[[ Task inputs open ]]

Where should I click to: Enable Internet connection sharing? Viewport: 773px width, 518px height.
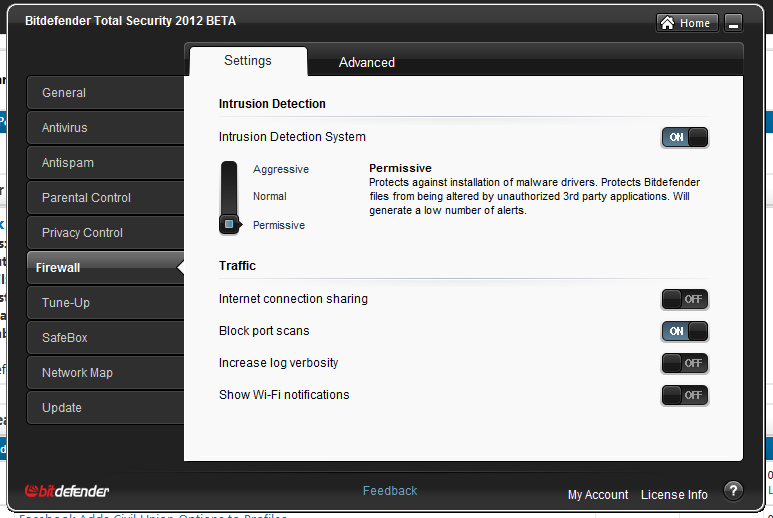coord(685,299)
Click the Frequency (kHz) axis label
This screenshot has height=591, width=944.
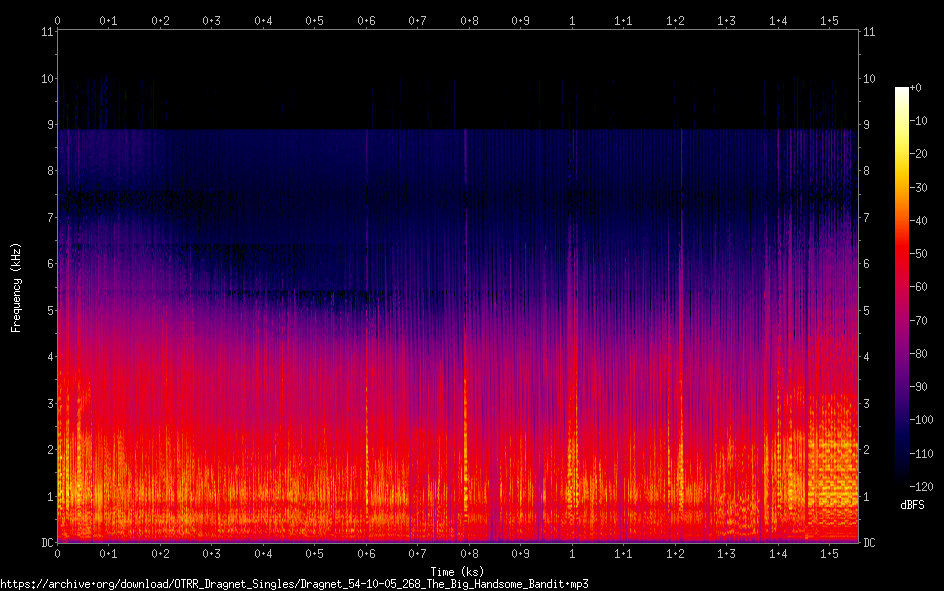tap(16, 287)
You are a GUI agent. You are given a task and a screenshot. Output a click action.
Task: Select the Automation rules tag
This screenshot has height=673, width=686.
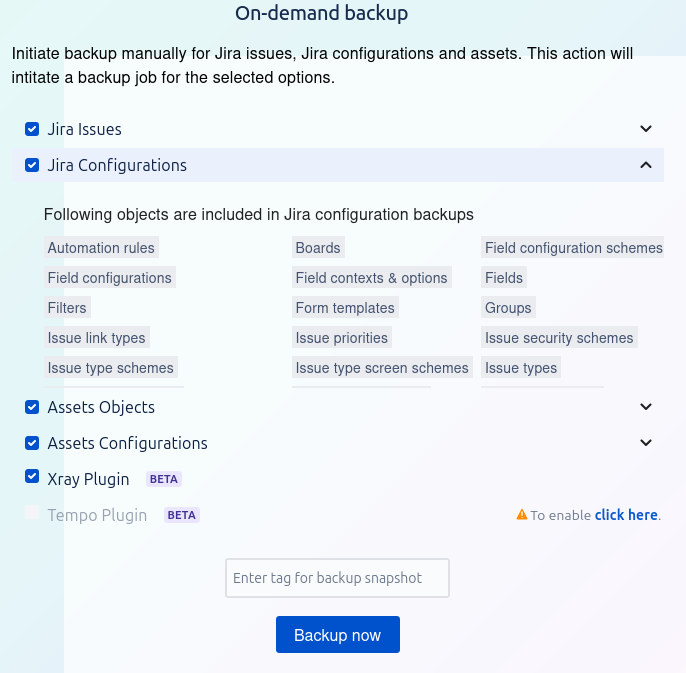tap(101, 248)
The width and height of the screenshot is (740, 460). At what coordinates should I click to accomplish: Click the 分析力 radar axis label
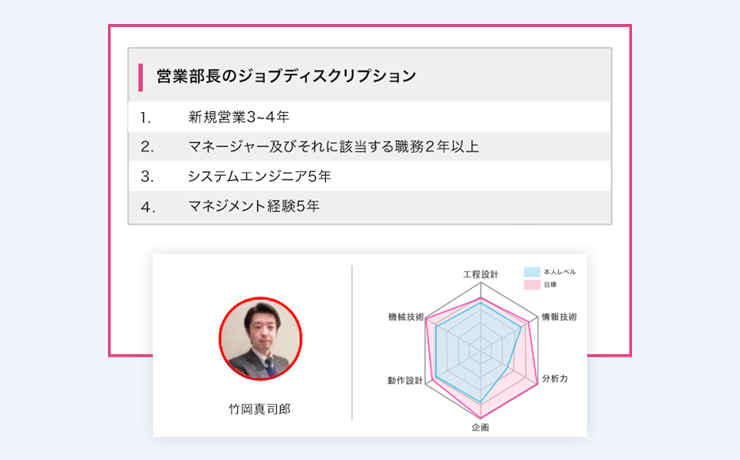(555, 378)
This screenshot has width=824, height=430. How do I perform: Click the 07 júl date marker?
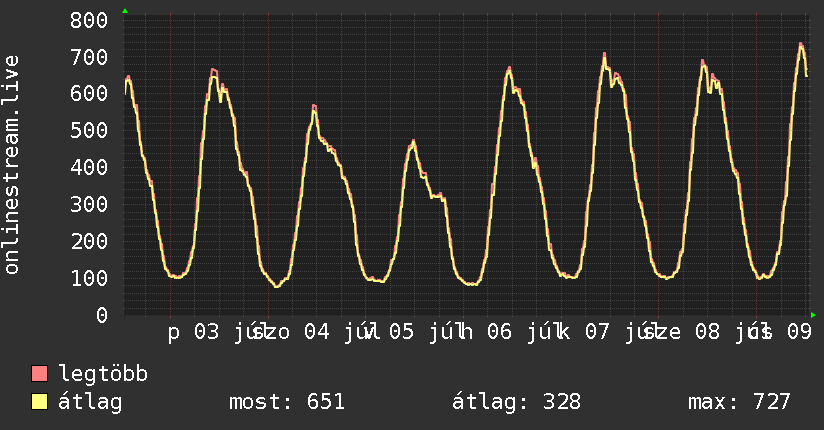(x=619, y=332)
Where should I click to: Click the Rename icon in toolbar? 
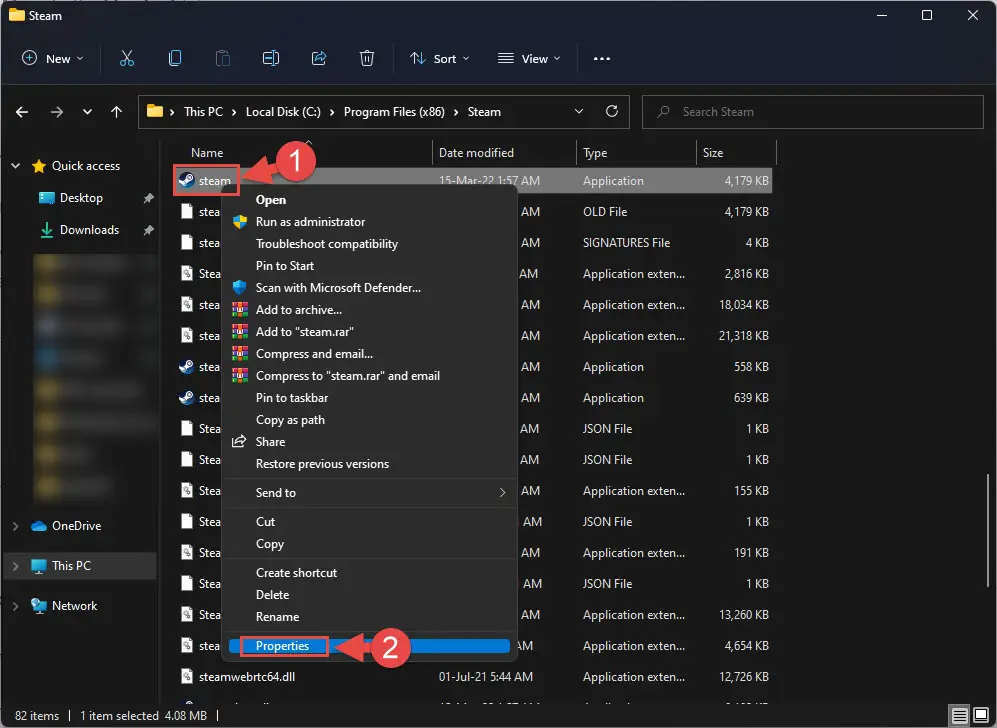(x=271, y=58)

[[ Task inputs closed ]]

▶ [Task brief]: Pictures aside, the material must be written out word for word.

▶ [Written response]:
Where should I click to: Enable Internet connection sharing? Viewport: 773px width, 518px height.
coord(685,299)
Click the Frequency (kHz) axis label
This screenshot has height=591, width=944.
tap(16, 287)
You are a GUI agent. You are given a task and a screenshot. Output a click action.
Task: Select the Automation rules tag
This screenshot has height=673, width=686.
tap(101, 248)
The width and height of the screenshot is (740, 460). At what coordinates should I click to accomplish: Click the 分析力 radar axis label
(555, 378)
This screenshot has width=824, height=430. How do I perform: Click the 07 júl date marker?
(x=619, y=332)
Where should I click to: Click the Rename icon in toolbar? 
(x=271, y=58)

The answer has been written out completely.